Speakers at a session on the trade implications of business-to-business e-commerce cited the growing importance of B2B trade and said companies will come under increasing pressure to provide customers with seamless and simple transaction services. But the implications from a trade perspective are less clear: most e-commerce continues to take place domestically, and no reliable figures exist on the amount of e-commerce business that takes place across borders.
Bridging the digital gap
To reap the benefits of the digital economy, a lot more needs to be done, participants stressed. A number of speakers cited barriers that can hinder digital trade, including a lack of broadband infrastructure, secure payment solutions, logistics and digital entrepreneurship.
The government has a crucial role to play in helping electronic commerce flourish. This was highlighted at a session on e-commerce as a tool for inclusiveness in developing countries organized by the Argentinian ministries of Production and Communication. Participants stressed that the necessary infrastructure, including adequate access to broadband and quality mobile connections, must be in place to eliminate the ’digital gap’ between communities. Legislation that facilitates e-commerce is vital, speakers underlined.
Ms Daniela Zehenter-Capell of the German Ministry for Economic Cooperation and Development shared the German government’s efforts to foster education in information technology through its “lab of tomorrow” programme in Africa. “Information Technology solutions do not have borders, and we have to work together on these issues,” she told participants at a session on enabling African, Caribbean and Pacific countries to harness digital innovation.

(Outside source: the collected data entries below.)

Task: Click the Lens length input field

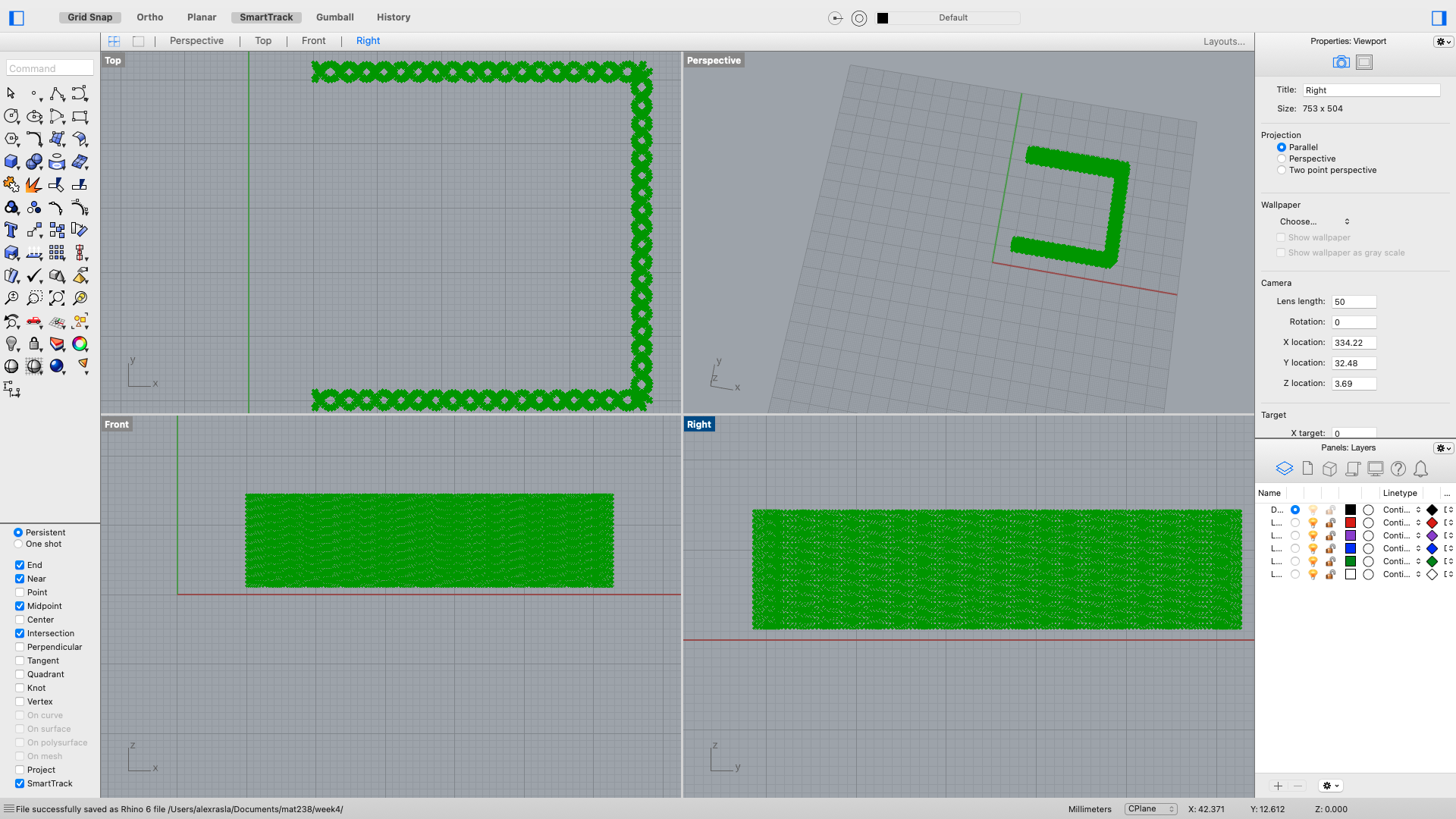Action: click(1354, 301)

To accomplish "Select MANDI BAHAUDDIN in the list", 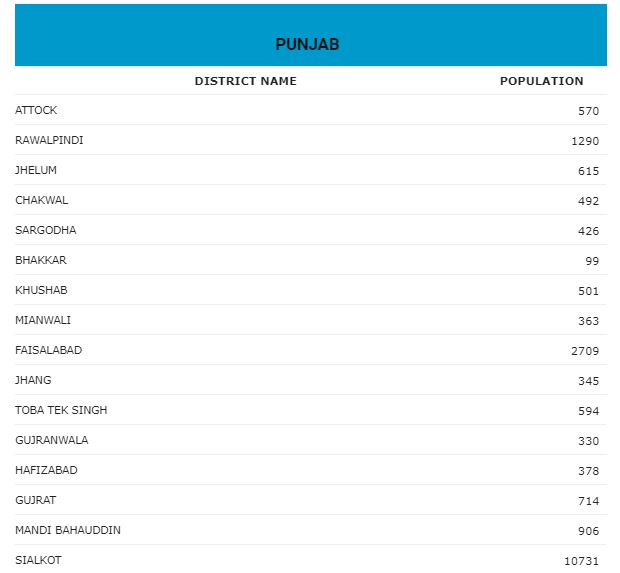I will coord(68,531).
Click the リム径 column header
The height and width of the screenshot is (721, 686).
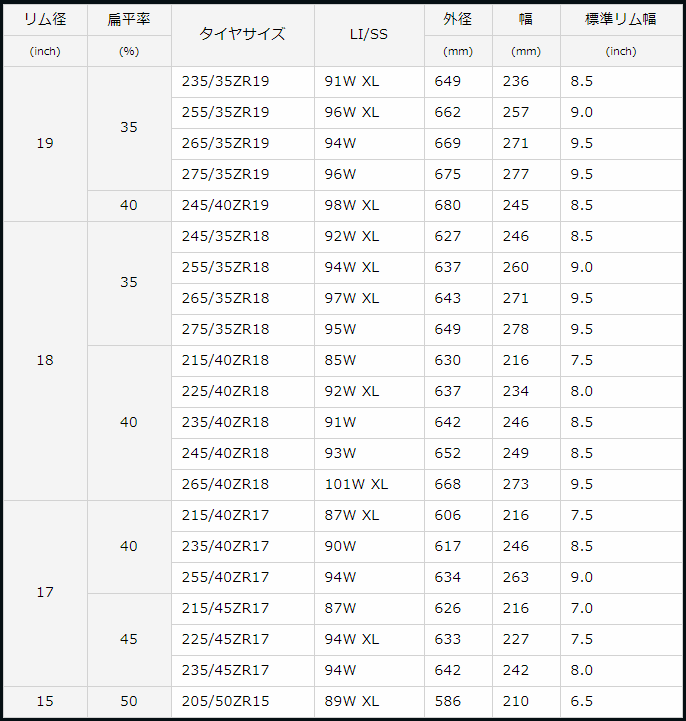click(45, 19)
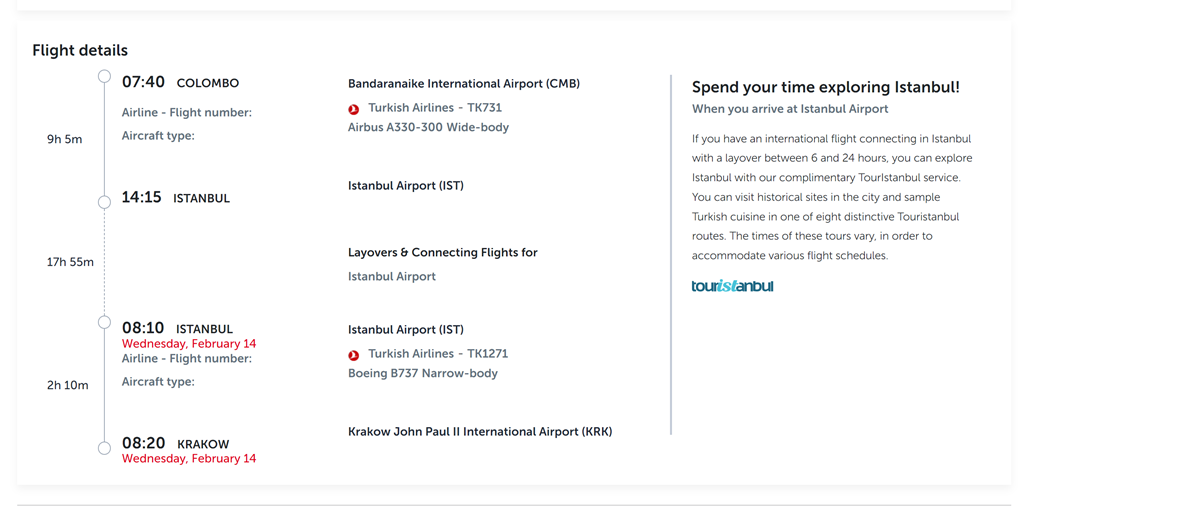
Task: Click Airbus A330-300 Wide-body aircraft type
Action: (x=428, y=127)
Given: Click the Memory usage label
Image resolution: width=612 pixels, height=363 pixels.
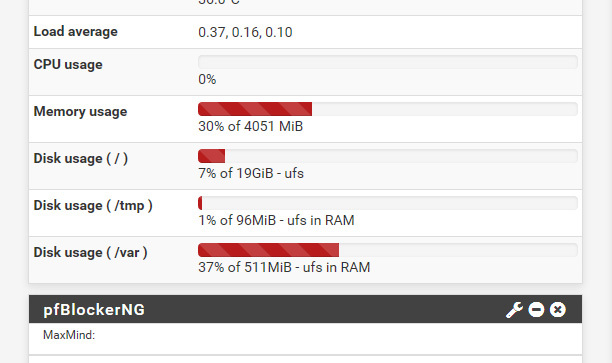Looking at the screenshot, I should pos(80,112).
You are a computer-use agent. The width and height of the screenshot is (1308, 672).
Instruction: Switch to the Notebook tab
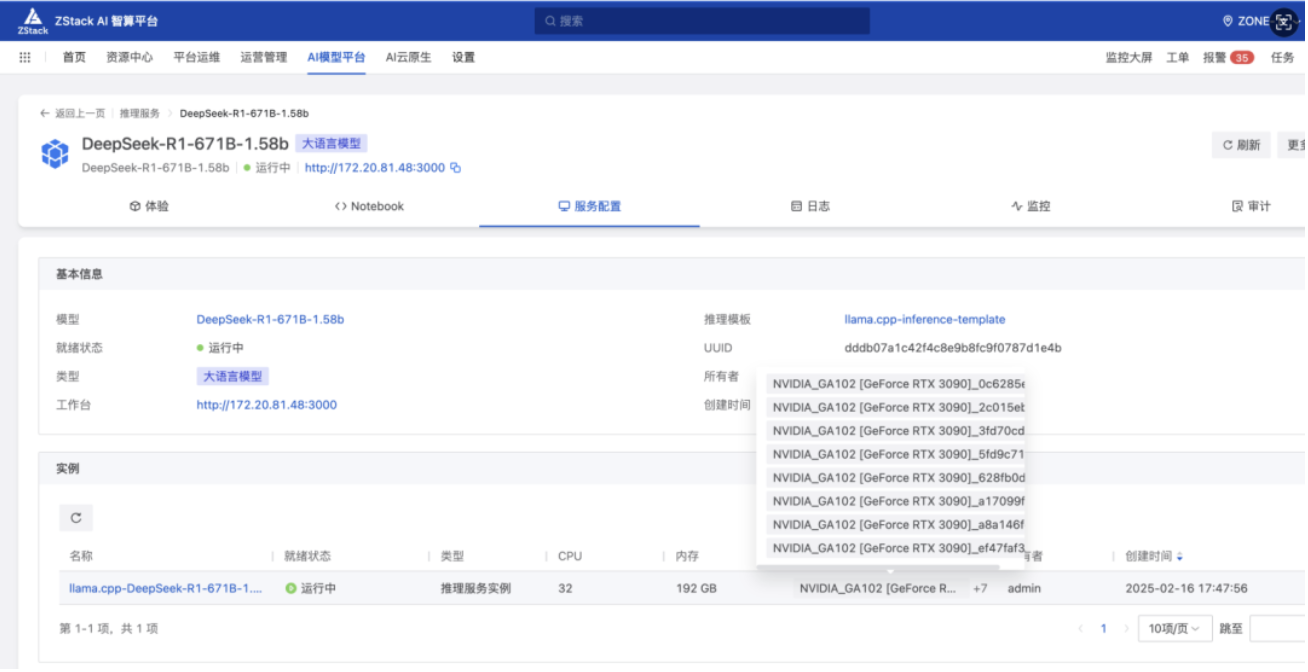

The United Nations Conference on Trade and Development (UNCTAD) recently launched an e-Trade for All Initiative to bring together key public and private stakeholders and to help them cooperate more effectively with developing countries’ governments in harnessing electronic commerce.

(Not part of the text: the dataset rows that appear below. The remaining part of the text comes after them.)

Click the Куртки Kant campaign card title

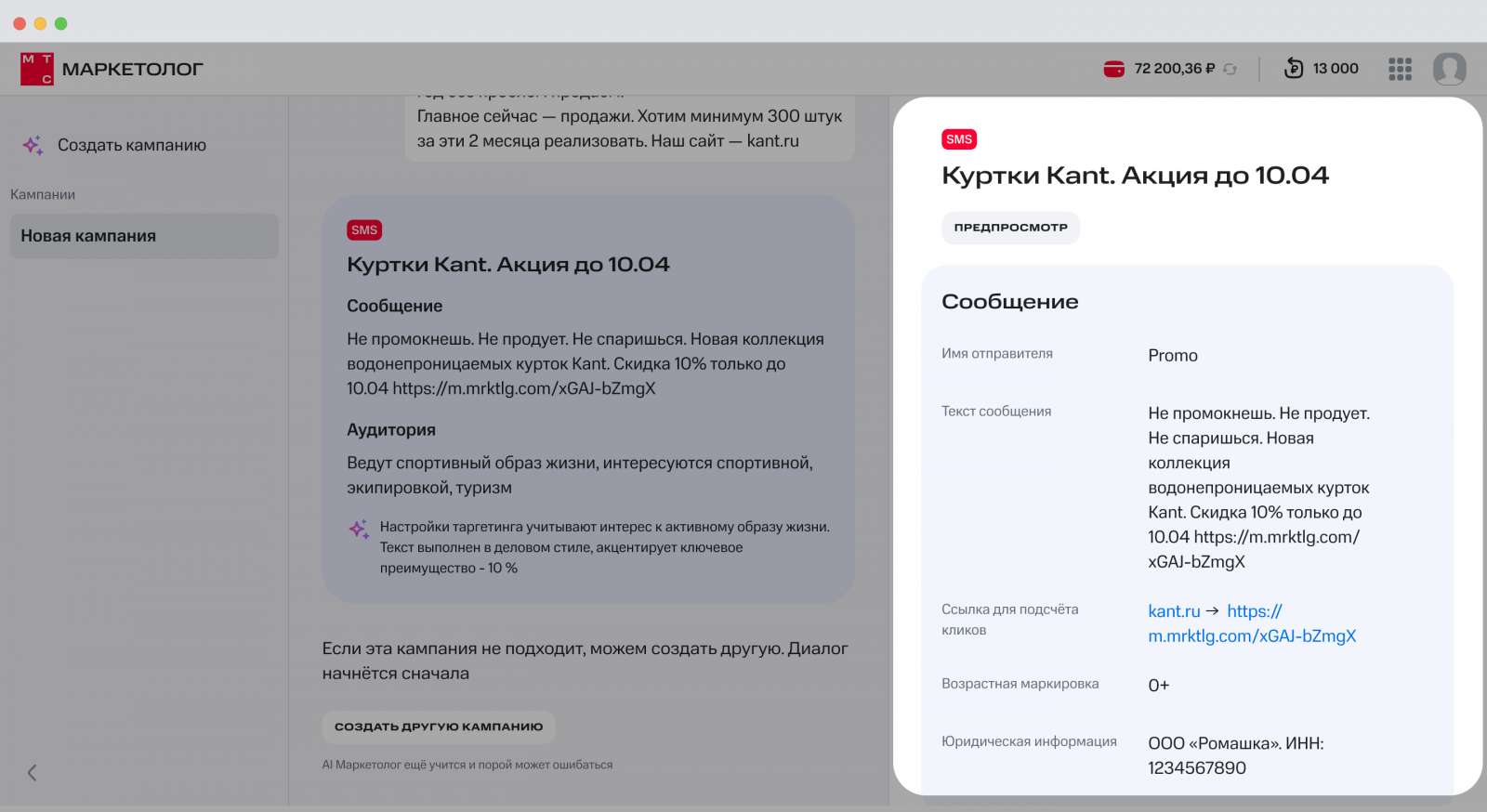point(507,265)
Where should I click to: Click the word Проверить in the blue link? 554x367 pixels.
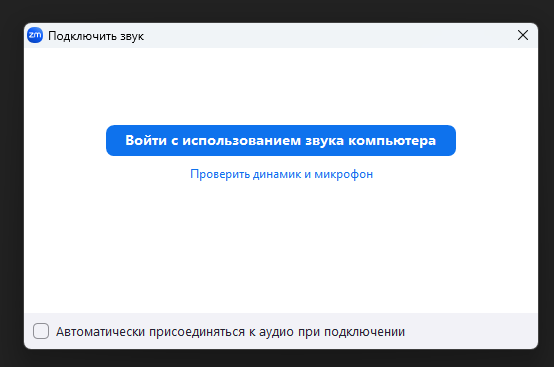[220, 174]
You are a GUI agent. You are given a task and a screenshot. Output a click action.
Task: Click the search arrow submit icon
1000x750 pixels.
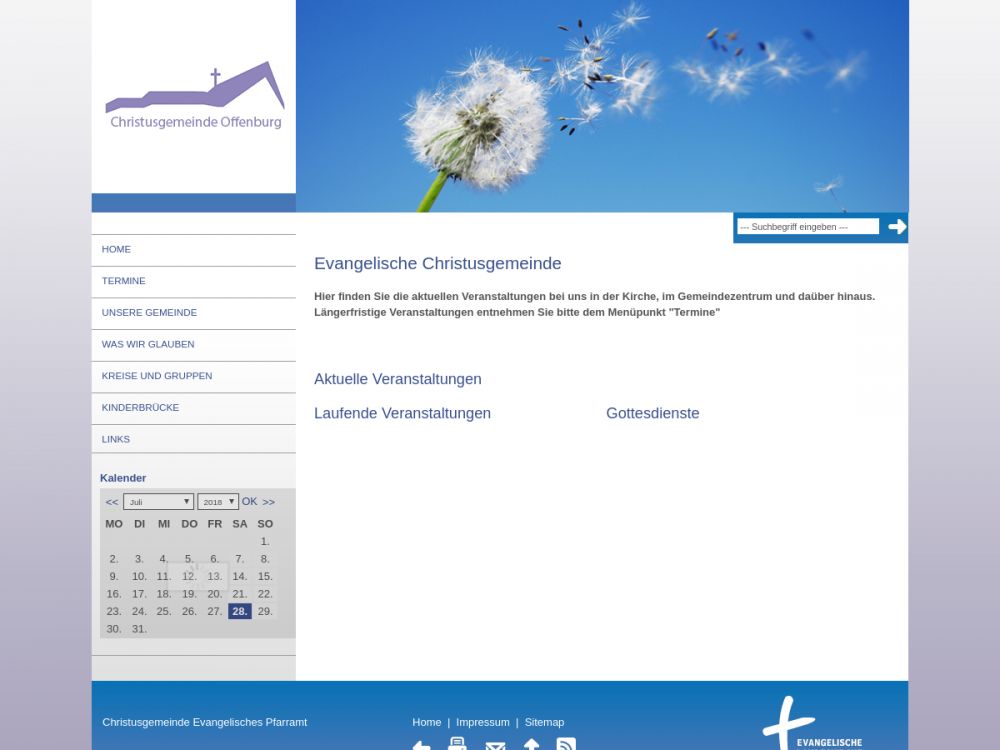pos(897,227)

Global rules on digital trade
The rise of the digital economy underlines the need for regulations at national and international level. “Because the nature of the Internet market place is global, only a global trade deal makes sense”, said Hosuk Lee-Makiyama of the European Centre for International Political Economy at a session on global trade rules for bridging the digital divide.
WTO rules on electronic commerce and on services trade could provide guidelines for digital trade. An early ratification of the WTO’s Trade Facilitation Agreement could also ensure that products can cross borders much more quickly, participants heard.
International organizations have a role to play in mapping and removing trade barriers in information and communication technology. The digital economy also requires trade negotiators to be more cooperative and open-minded. To enable small enterprise to trade, some participants put forward the idea of an agreement to ease the trading of low-value goods, and programmes to fast-track trusted small traders.
Participants recognized that the digital economy involved many complex and sensitive issues including consumer protection, privacy, Internet neutrality, competition and data access. While some of these issues can be dealt with in trade agreements, others need to be addressed in other fora. They called for international regulatory cooperation in digital trade to open access for data, harmonize regulations, and protect intellectual property.
At the same time, they emphasized that regulators must be careful not to introduce regulations without understanding the nature of digital trade. The WTO can help to improve members’ knowledge of the digital space and how it impacts trade, participants said. It is also essential to engage stakeholders in making new rules.